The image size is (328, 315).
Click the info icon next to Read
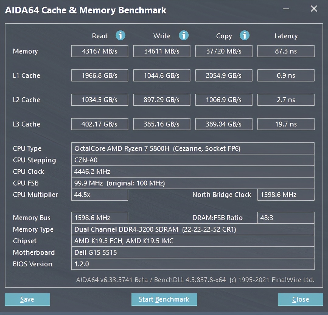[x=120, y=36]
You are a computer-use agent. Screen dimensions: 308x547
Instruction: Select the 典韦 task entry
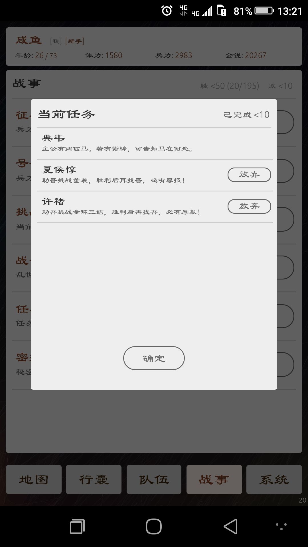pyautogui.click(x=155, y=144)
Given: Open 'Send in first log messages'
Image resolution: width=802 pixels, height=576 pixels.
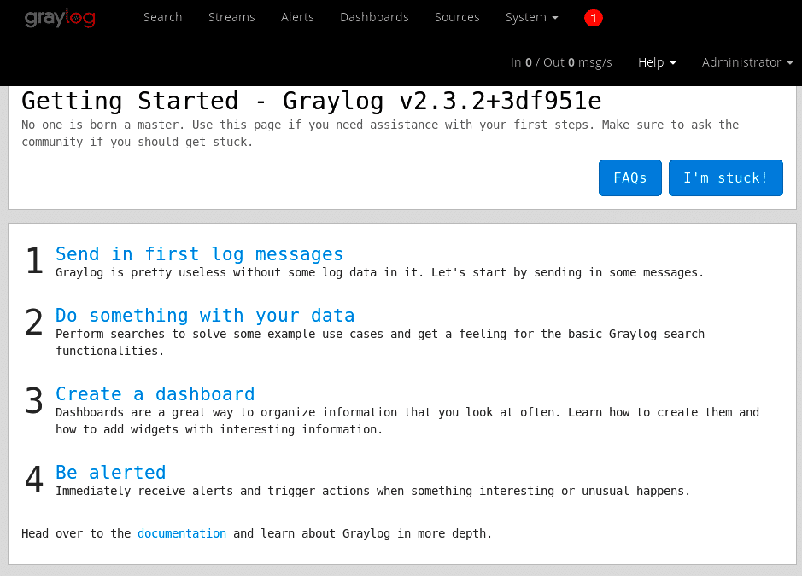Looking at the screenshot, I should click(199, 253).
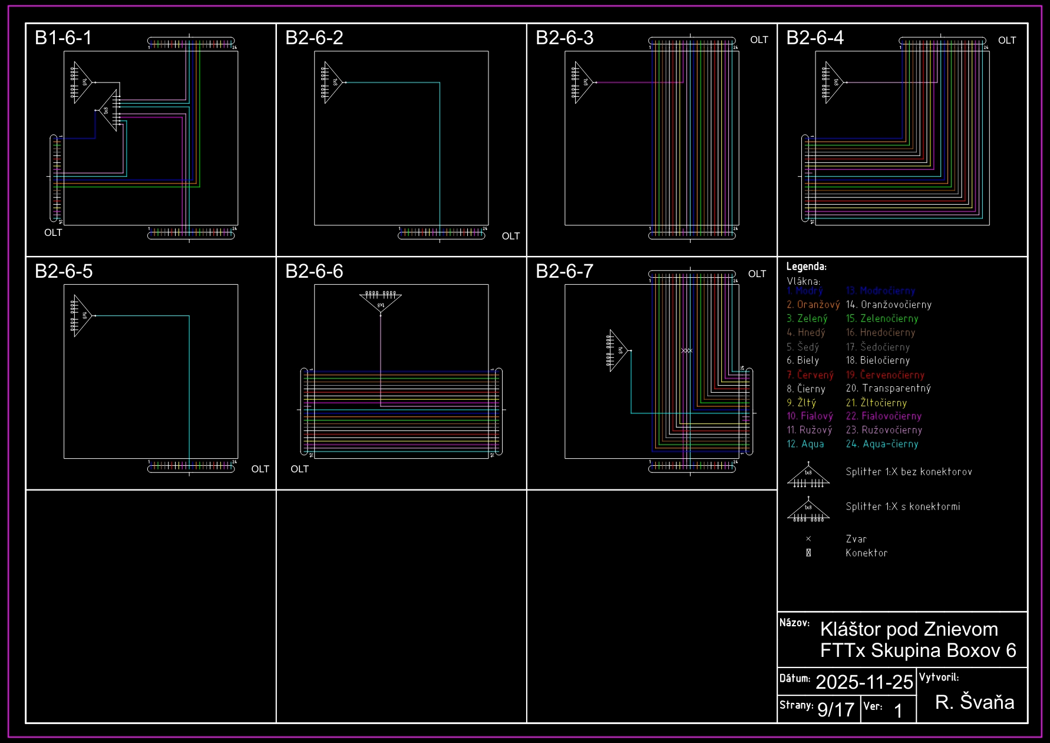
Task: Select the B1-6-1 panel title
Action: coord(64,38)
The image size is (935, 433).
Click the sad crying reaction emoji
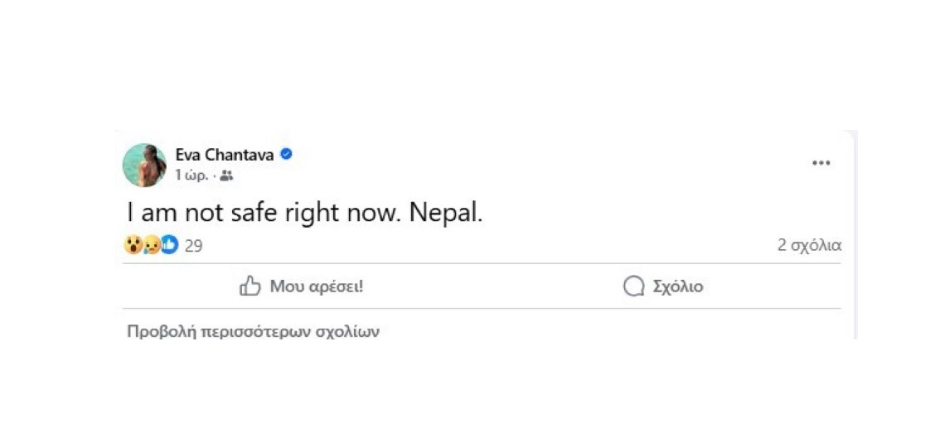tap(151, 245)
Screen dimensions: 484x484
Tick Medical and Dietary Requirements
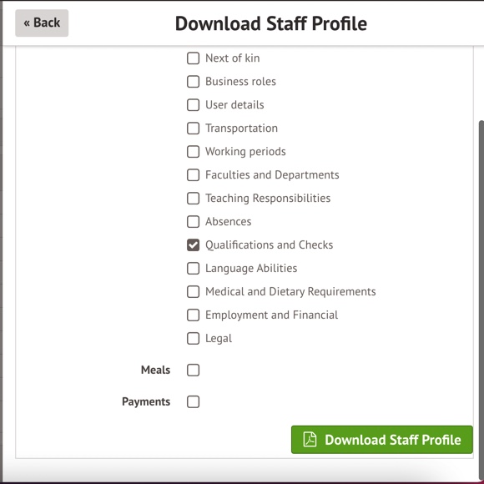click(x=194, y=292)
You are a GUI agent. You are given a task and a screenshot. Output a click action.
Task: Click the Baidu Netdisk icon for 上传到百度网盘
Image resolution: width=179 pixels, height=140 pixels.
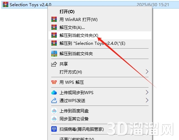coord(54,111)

* Description of the task: Print the full listing above exactly. Pictures stay out of the copy.

* Task result:
The image size is (328, 315).
Click the info icon next to Read
[x=120, y=36]
You are a computer-use agent. Screen dimensions: 308x547
Instruction: Select the 典韦 task entry
pyautogui.click(x=155, y=144)
Given: Open 'Send in first log messages'
Image resolution: width=802 pixels, height=576 pixels.
Looking at the screenshot, I should click(199, 253).
Task: Select the B1-6-1 panel title
Action: coord(64,38)
The image size is (935, 433).
Click the sad crying reaction emoji
tap(151, 245)
Screen dimensions: 484x484
Tick Medical and Dietary Requirements
click(x=194, y=292)
You are a GUI agent. You are given a task and a screenshot. Output a click action.
Task: Click the Baidu Netdisk icon for 上传到百度网盘
Image resolution: width=179 pixels, height=140 pixels.
coord(54,111)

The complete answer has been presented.